“Sciogliere al più presto il nodo delle aziende pubbliche in Serbia”. Dal Consiglio Fiscale campanello d’allarme

“Intervenire immediatamente per risolvere il problema delle imprese pubbliche. I rischi maggiori sono la crisi del debito e il crollo del sistema economico in Serbia”. Questo è stato il grido d’allarme lanciato da Nikola Altiparmakov, membro del Consiglio Fiscale, durante il convegno “Come salvare le Imprese Pubbliche”. 

“Dal 2001 il Paese ha concesso troppe deroghe per risolvere i problemi legati alle aziende pubbliche – ha proseguito Altiparmakov – Oggi non è più tempo di rimandare. La Serbia è il Paese, di area balcanica, con l’accesso al prestito più rapido. Questa velocità impone però un interesse sul debito che sfiora il 7%”. Cifre ritenute da Altiparmakov “insostenibili”. Il consigliere ha illustrato anche i dati raccolti dalla BERS dai quali è emerso come il prodotto interno lordo in Serbia “è rappresentato al 55% da società pubbliche o legate ad esse. Una percentuale sproporzionata rispetto alla media di altri Paesi europei in fase di transizione, nei quali si attesta una percentuale pari al 20-30%”.

L’analisi di Anltiparmakov si è poi soffermata sulle attuali condizioni del colosso energetico Srbijagas. “Le perdite di questa società, negli ultimi 5 anni, ammontano a 1,2 miliardi di euro.
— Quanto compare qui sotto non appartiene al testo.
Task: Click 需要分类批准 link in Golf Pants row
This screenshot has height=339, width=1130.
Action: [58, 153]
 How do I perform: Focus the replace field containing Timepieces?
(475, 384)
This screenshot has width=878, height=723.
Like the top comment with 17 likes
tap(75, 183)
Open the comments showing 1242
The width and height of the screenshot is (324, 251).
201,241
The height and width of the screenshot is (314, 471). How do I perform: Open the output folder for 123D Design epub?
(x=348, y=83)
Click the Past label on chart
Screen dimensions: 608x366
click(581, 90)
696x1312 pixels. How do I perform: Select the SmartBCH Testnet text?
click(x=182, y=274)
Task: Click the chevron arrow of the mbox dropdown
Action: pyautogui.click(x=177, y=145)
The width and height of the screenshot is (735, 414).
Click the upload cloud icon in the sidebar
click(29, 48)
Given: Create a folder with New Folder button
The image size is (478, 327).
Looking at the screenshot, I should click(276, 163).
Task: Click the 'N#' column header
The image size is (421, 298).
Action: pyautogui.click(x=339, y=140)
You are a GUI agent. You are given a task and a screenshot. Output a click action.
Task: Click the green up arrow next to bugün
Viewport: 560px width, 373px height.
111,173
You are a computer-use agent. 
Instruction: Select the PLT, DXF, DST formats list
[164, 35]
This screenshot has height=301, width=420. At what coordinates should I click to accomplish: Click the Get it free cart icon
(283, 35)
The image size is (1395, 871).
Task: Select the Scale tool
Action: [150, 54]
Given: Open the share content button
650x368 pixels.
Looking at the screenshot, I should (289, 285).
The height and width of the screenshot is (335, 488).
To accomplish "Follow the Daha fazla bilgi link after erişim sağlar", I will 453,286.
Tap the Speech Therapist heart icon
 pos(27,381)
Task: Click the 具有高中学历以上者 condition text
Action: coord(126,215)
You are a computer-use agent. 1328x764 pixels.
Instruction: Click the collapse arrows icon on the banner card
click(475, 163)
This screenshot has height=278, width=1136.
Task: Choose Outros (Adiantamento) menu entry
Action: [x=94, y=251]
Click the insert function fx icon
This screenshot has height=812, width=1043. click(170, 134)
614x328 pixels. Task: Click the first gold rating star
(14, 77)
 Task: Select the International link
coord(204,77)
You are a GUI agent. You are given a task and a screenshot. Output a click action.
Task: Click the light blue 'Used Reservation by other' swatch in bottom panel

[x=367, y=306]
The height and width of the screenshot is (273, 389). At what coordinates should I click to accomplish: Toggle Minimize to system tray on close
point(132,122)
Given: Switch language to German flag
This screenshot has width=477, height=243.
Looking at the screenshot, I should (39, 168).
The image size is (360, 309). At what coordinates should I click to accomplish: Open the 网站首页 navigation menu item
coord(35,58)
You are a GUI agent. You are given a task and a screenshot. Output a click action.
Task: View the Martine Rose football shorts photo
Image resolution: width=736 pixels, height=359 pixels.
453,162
Si è peraltro verificato uno squilibrio sensibile tra il costo del gas acquistato dal Paese e la vendita ai cittadini, con una perdita annuale pari a 300 milioni di dollari”

Emblematico anche il caso di Telecom Srbija, che pur non registrando perdite reali, ha attuato una dura politica di licenziamenti, con conseguente perdita di terreno sui mercati e quindi sul valore complessivo dell’azienda.